This weekend, the AFL will stage its annual Sir Doug Nicholls Round, named in honour of the Yorta Yorta man who remains one of the game's most legendary athletes.
The round celebrates Indigenous players and culture, yet there won't be an Aboriginal flag taking pride of place in the centre of the oval, nor will there be any emblazoned on the players' specially designed jerseys.
Why?
Because the league hasn't paid a copyright fee.
Watch: Amanda Fotheringham on the awkward questions she gets asked as an Aboriginal woman.
The man behind the Aboriginal flag.
The Aboriginal flag was designed in 1971 by Harold Thomas, an artist and Luritja man from the Northern Territory.
It's an image steeped in symbolism: black on the top to represent First Nations people; red on the bottom, to represent the earth; and a yellow circle for the sun, the giver of life.
The design was first flown for National Aboriginal Day in Adelaide in 1971. But it gained national visibility the following year when it was used at the Aboriginal Tent Embassy, a permanent Indigenous rights protest site established outside Parliament House in Canberra.

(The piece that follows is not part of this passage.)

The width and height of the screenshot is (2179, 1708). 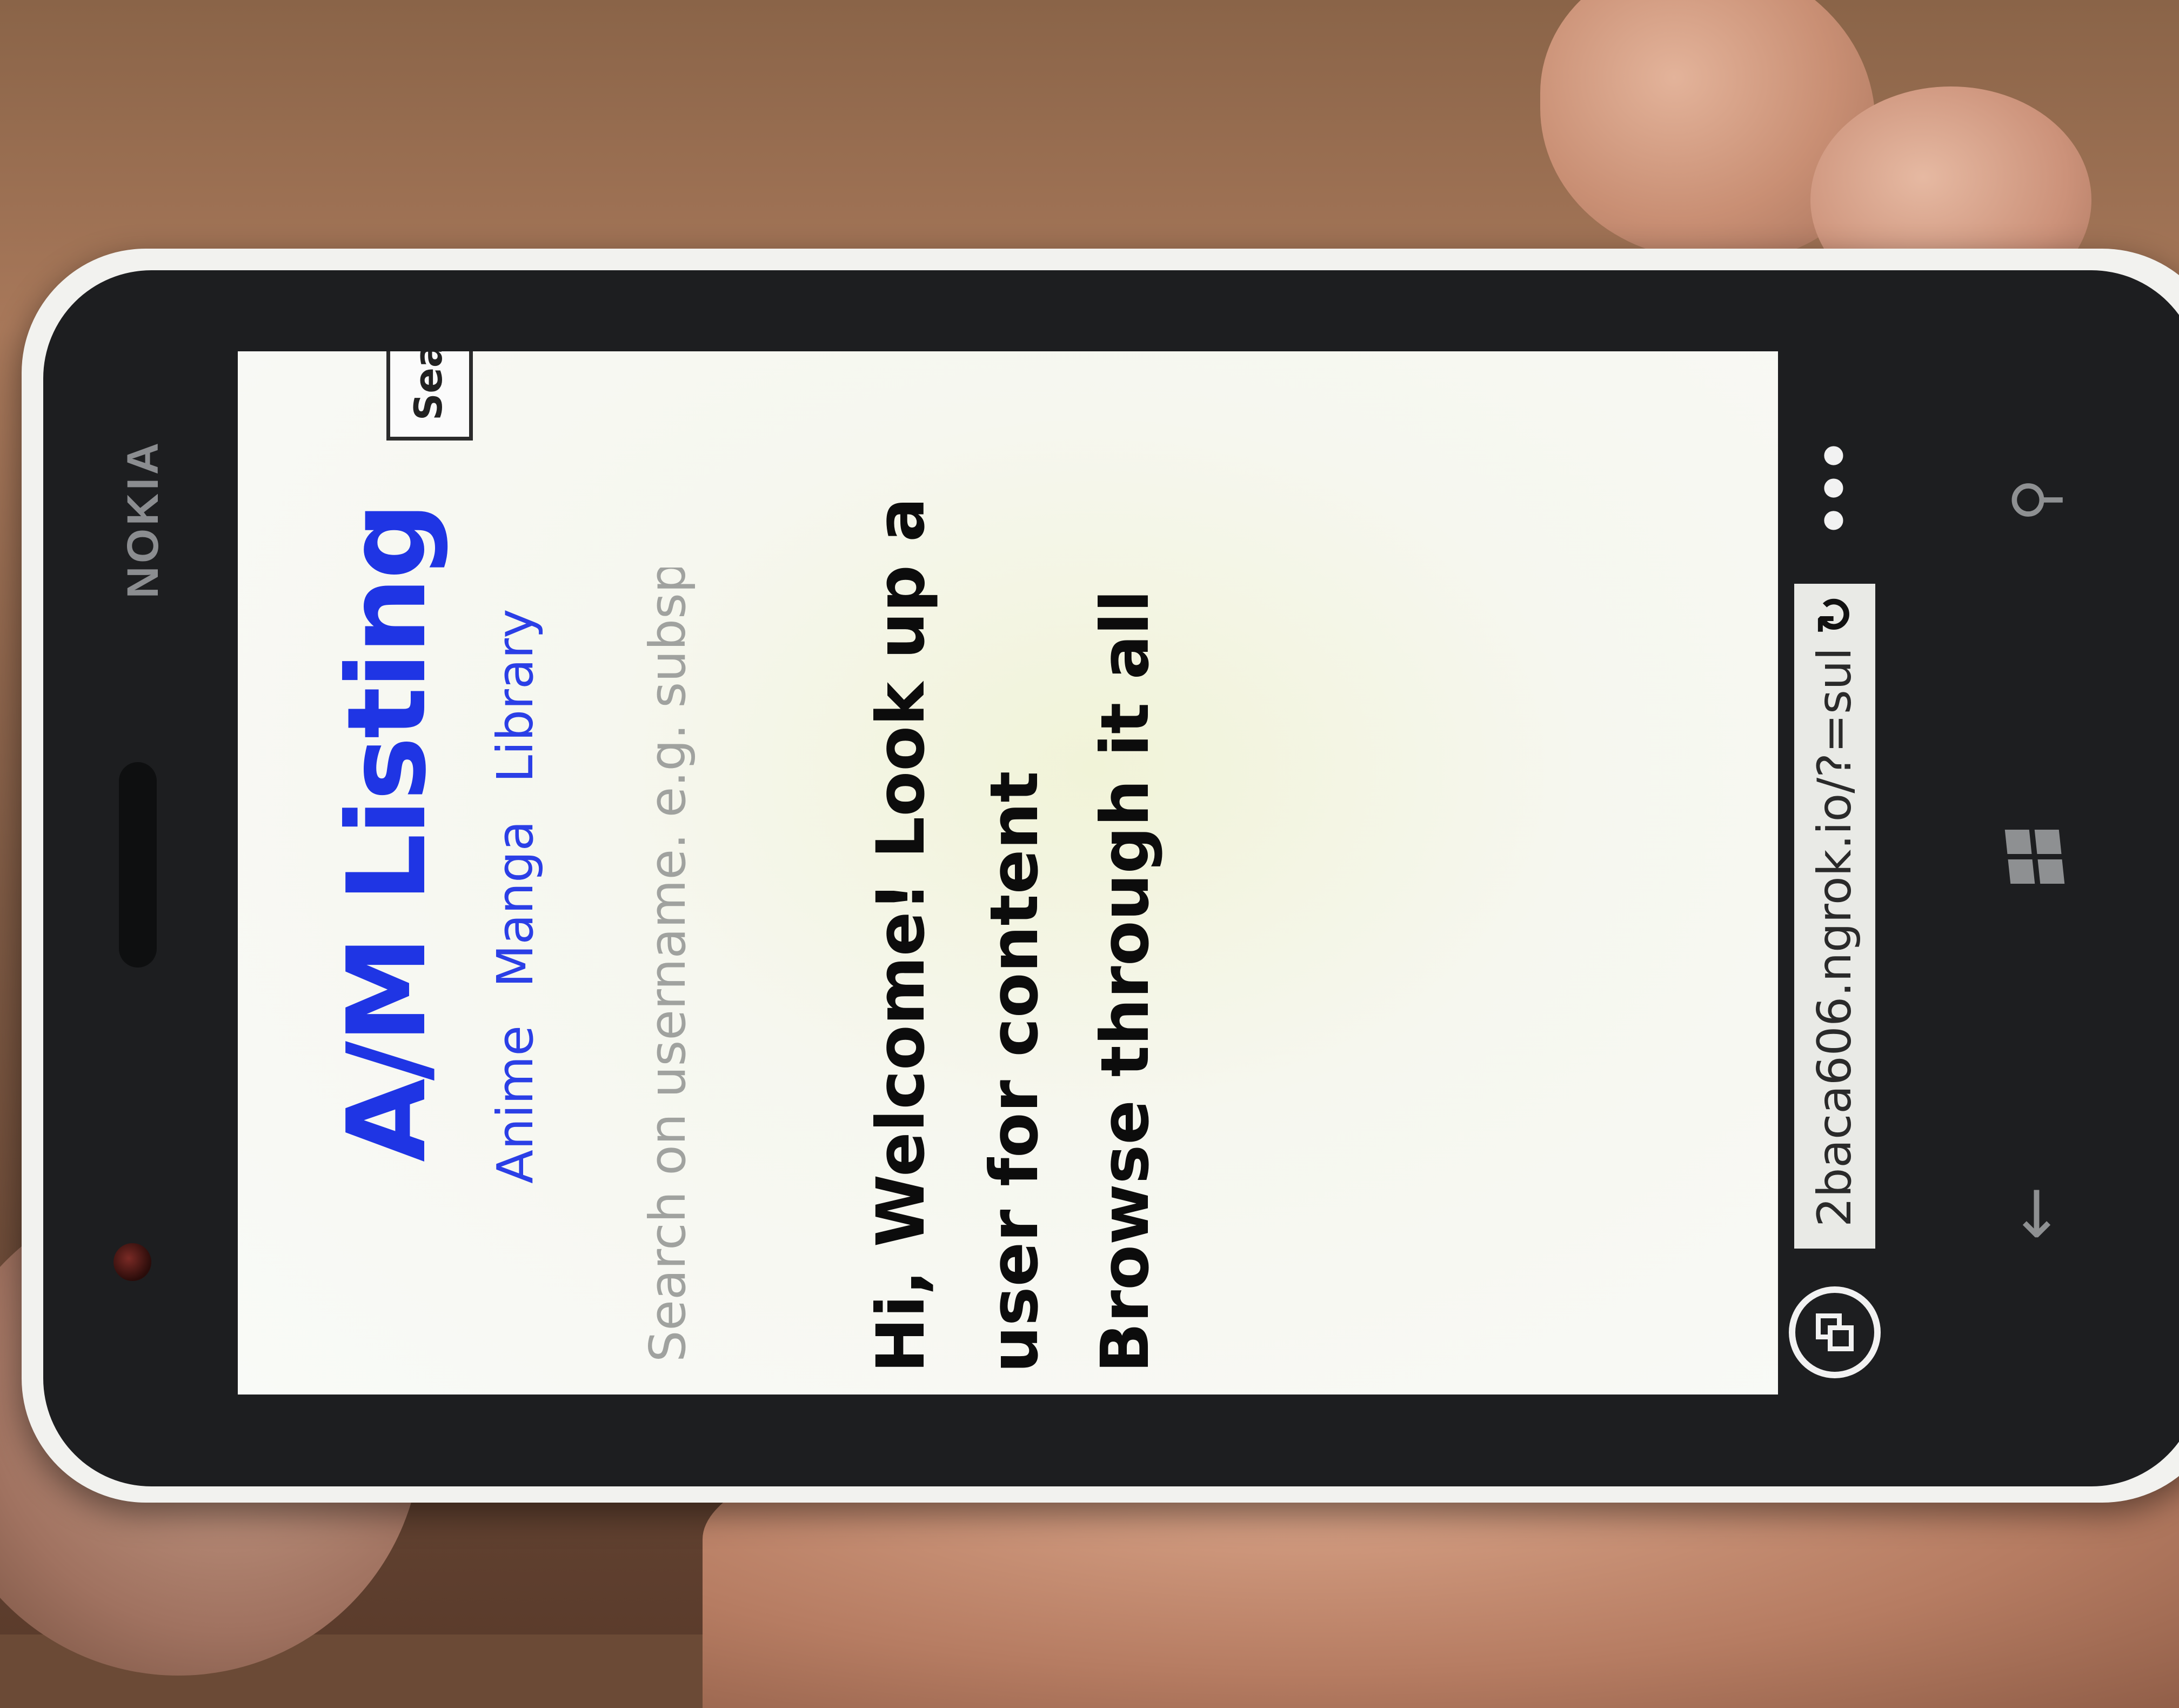 I want to click on hardware-search-button: ⚲, so click(x=2035, y=500).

More than two decades later, on July 14, 1995, the Governor-General issued a proclamation that declared the design to be the official flag of the Aboriginal people of Australia.

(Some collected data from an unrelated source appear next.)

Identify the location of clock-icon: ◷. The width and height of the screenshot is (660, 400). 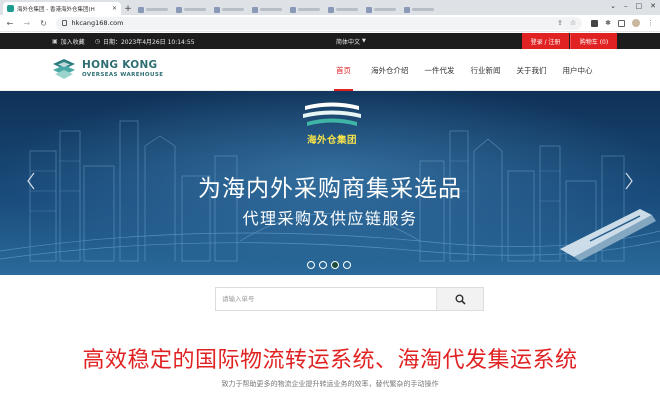
(97, 41).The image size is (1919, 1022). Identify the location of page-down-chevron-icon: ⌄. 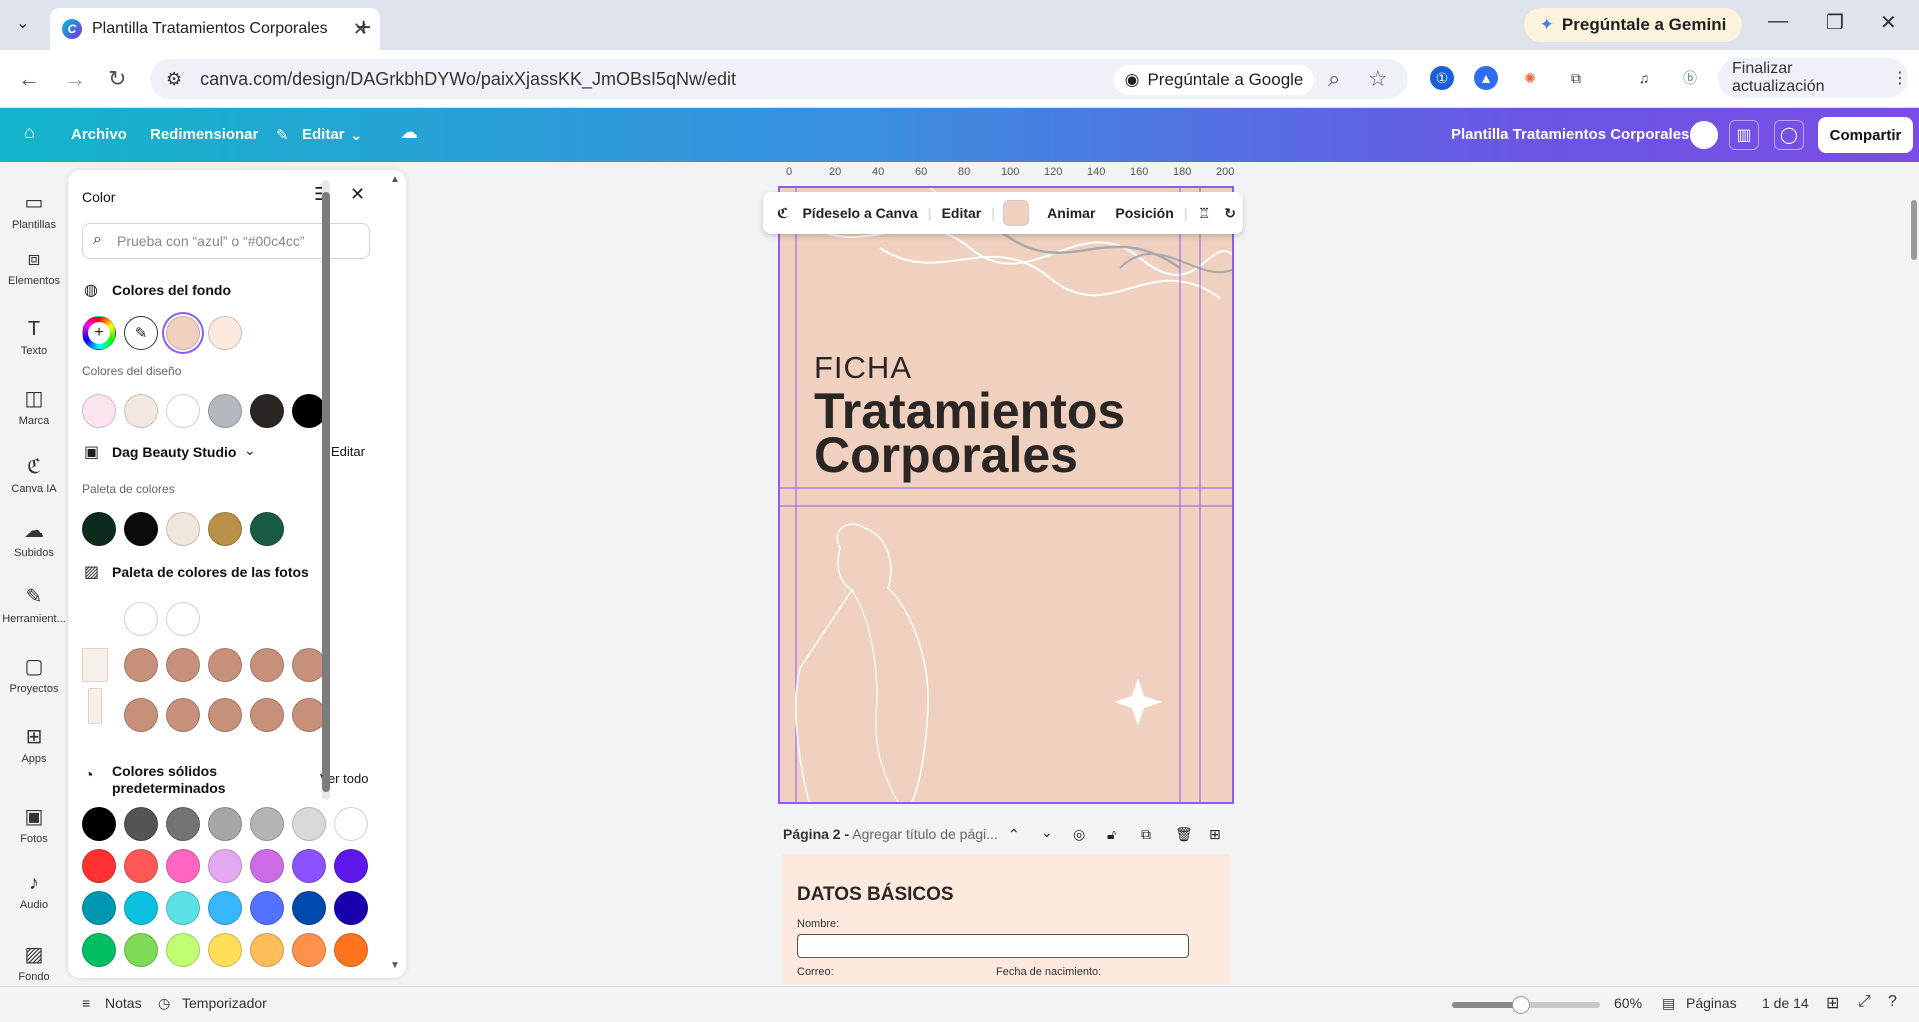
(1047, 832).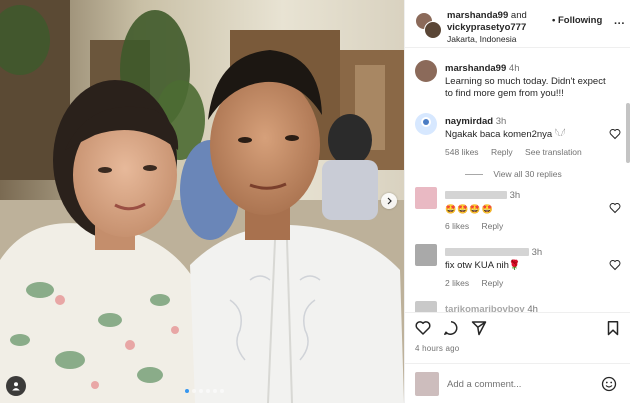 The image size is (630, 403). I want to click on comment-item: 3h fix otw KUA nih🌹 2 likes Reply, so click(520, 268).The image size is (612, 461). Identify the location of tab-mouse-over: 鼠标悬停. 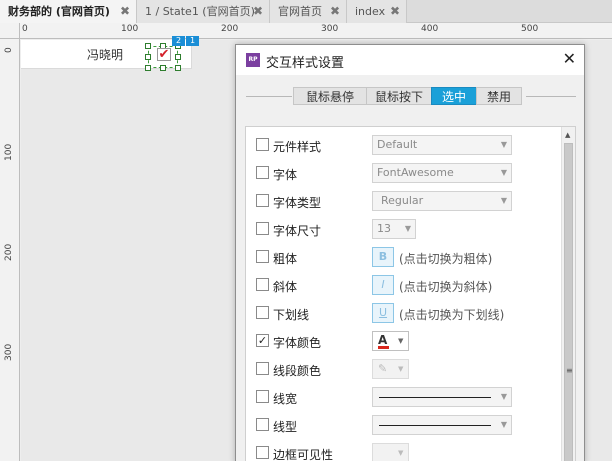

Following the declaration, several artists came forward claiming to be responsible for the design. But in 1997, the Federal Court of Australia ruled that Harold Thomas was its true author and copyright owner.

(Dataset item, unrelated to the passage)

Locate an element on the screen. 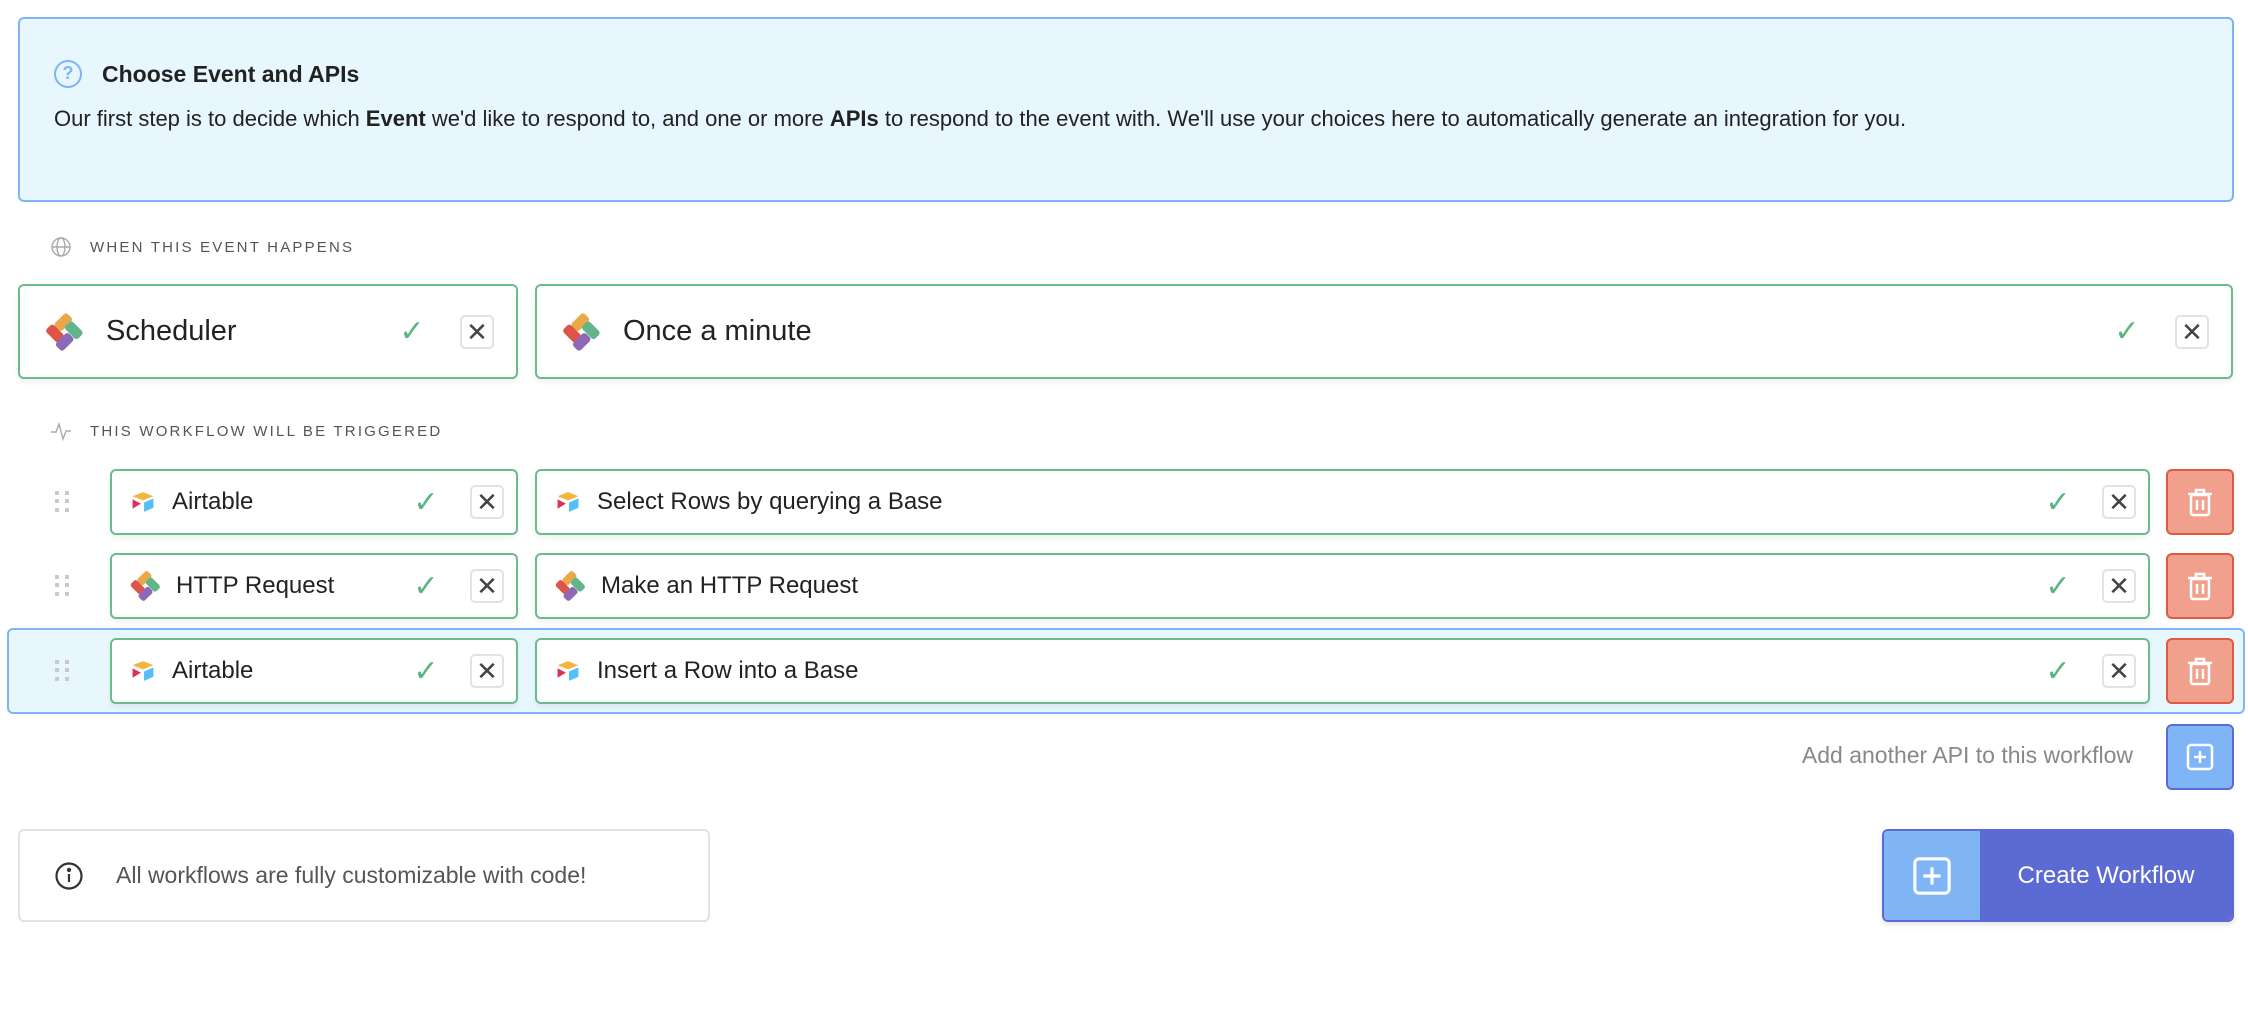  event-trigger-label: Once a minute is located at coordinates (718, 331).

As Isabella Alexander, Professor of Law at the University of Technology Sydney, explained via The Conversation, "Under Australian law, his copyright will last for 70 years after his death, and can be claimed by his heirs or anyone else to whom he might choose to assign it. Thomas can assert his rights against anyone making any copy of the flag, even if they are not selling it or using it commercially – this could even include bringing an action against someone with a tattoo of the flag."